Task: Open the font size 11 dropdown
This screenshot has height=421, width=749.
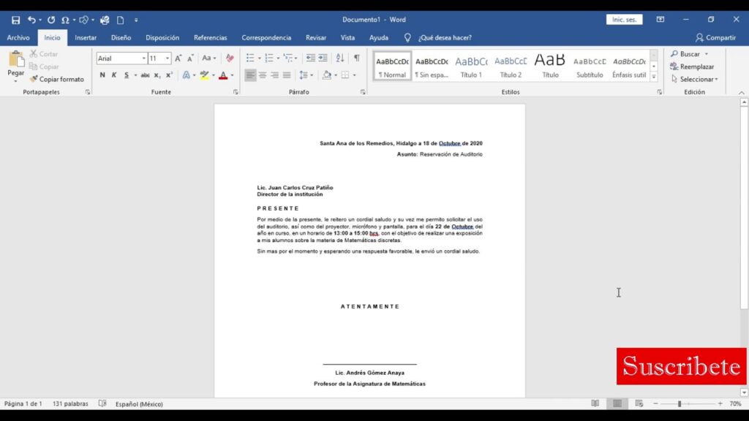Action: click(168, 58)
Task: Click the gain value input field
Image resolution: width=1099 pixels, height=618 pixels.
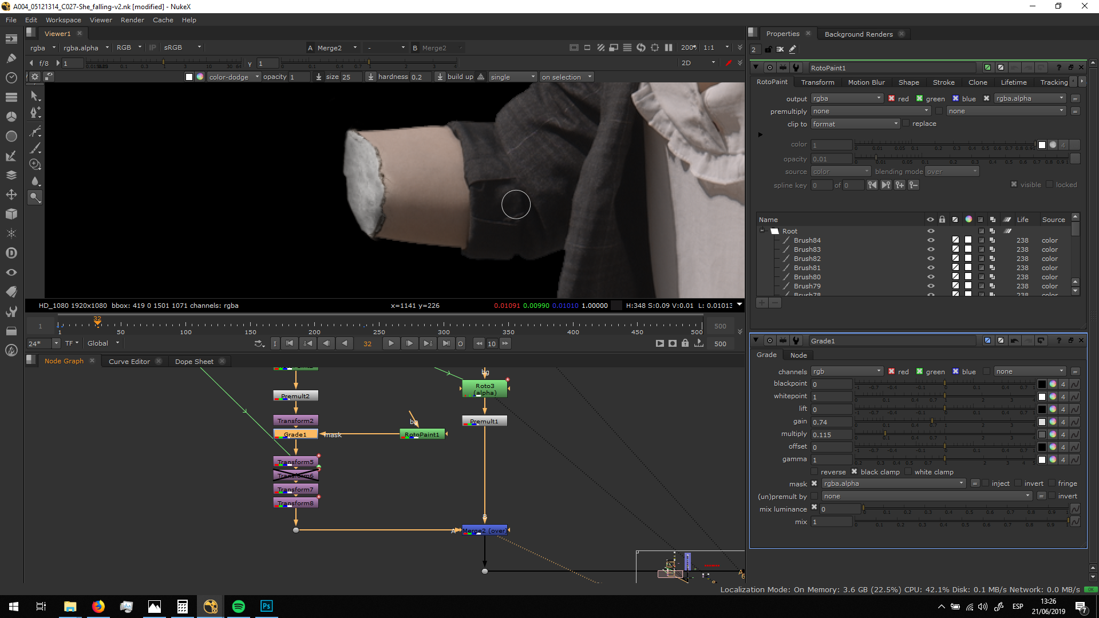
# # # #
• [What the task asks] Rewrite the material starting with the line containing "Task: Click the gain value input field" and continuing through the end, with "input field" changed to "text box" and nothing else altered. Leave the pictures out.

• [Problem solution]
Task: Click the gain value text box
Image resolution: width=1099 pixels, height=618 pixels.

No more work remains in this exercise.